Australia's next census takes place in August 2021

In response to the series of DDoS attacks and hardware routing failure which led to an embarrassing website shutdown and delays on Census night in 2016, PwC has been tasked with building and operating the 2021 online form as well as mobile and desktop Census website and online assistance to aid the public with completing their forms. The solution has been built on AWS’ Protected cloud services, certified by the Australian Cyber Security Centre (ACSC).

Now, four months out, current ABS Deputy Statistician Teresa Dickinson and leader of the Census & Data Services Group said in a Senate Estimates hearing; “In our metrics, where we measure progress against the Census, many of the sub programs of work are ‘green’, there are a few that remain ‘amber’, and the reason is that we still have some testing and defect remediation to do on our technical work.

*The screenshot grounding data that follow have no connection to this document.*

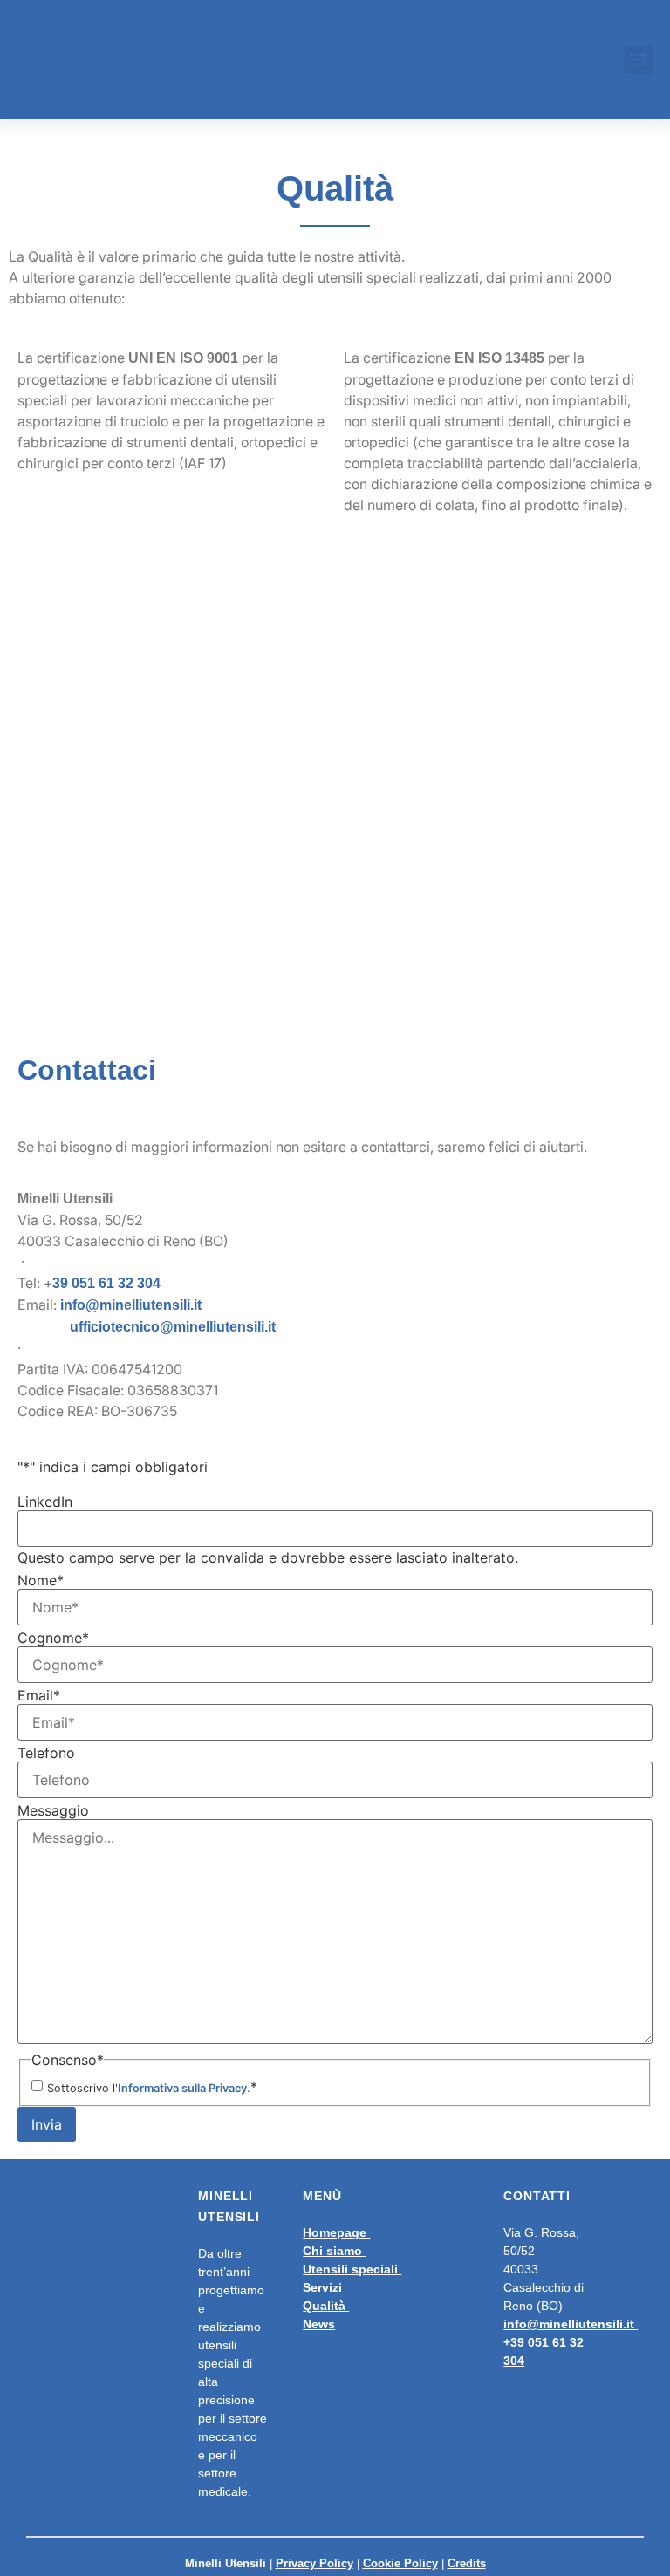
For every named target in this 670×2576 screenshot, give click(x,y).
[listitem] (335, 1302)
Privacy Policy (314, 2559)
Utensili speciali (352, 2265)
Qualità (326, 2301)
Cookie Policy (400, 2559)
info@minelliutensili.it (134, 1302)
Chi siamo (334, 2246)
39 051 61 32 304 (111, 1281)
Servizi (324, 2283)
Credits (467, 2559)
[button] (638, 59)
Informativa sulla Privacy (182, 2083)
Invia (46, 2120)
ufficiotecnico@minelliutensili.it (175, 1323)
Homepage (336, 2228)
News (319, 2320)
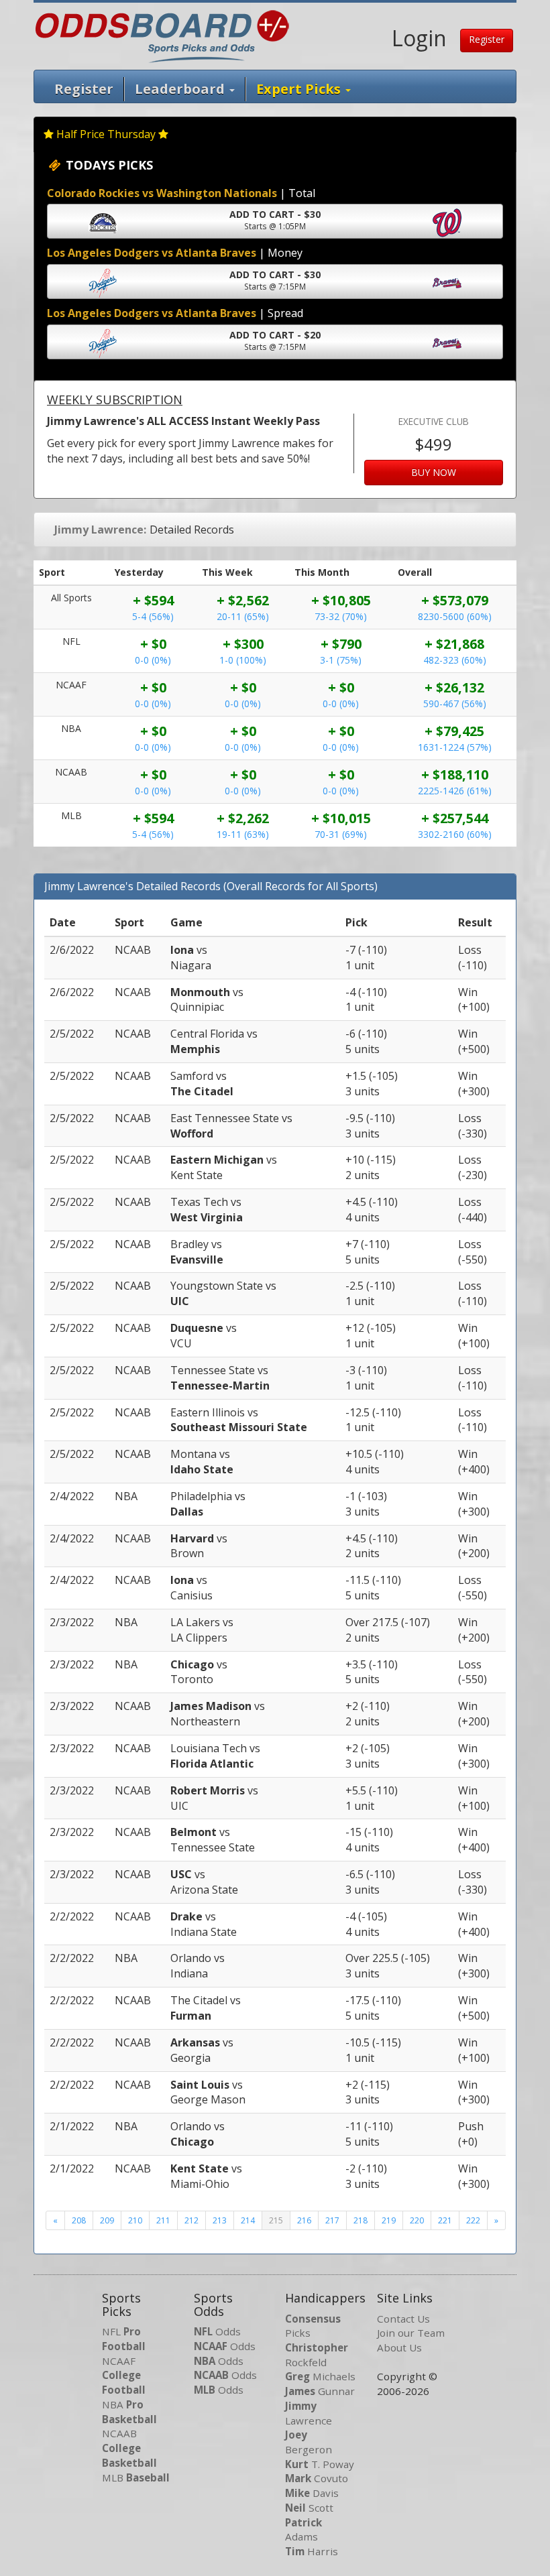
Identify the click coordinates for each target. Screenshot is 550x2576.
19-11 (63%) (243, 834)
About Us (399, 2347)
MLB (136, 2477)
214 (248, 2220)
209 (107, 2220)
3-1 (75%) (341, 660)
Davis (312, 2493)
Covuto (316, 2478)
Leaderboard (181, 89)
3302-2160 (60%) (455, 834)
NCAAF (124, 2375)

But we are on track to do that, by the time the form goes live.”

Dickinson added that numerous recommendations had been made following a number of reviews into the 2016 debacle, with all of those recommendations having been actioned – including “a great deal around cybersecuity.”

The government has also coughed up an extra $38 million to mostly address security, while the ABS and PwC have been working with other digital agencies to develop the secure solution capable of handling the expected high demand for online participation.

The ABS anticipates a 75 percent online uptake this year, compared to 63 percent of the population last time around. “We’ve done everything humanly possible to safeguard the census,” Australian Statistician David Gruen told The Australian Financial Review. “I never say never, but everyone who is working on it is aware of what happened last time, as of course are our major suppliers. So we have left no stone unturned to design it in a way that is as secure as we can make it.”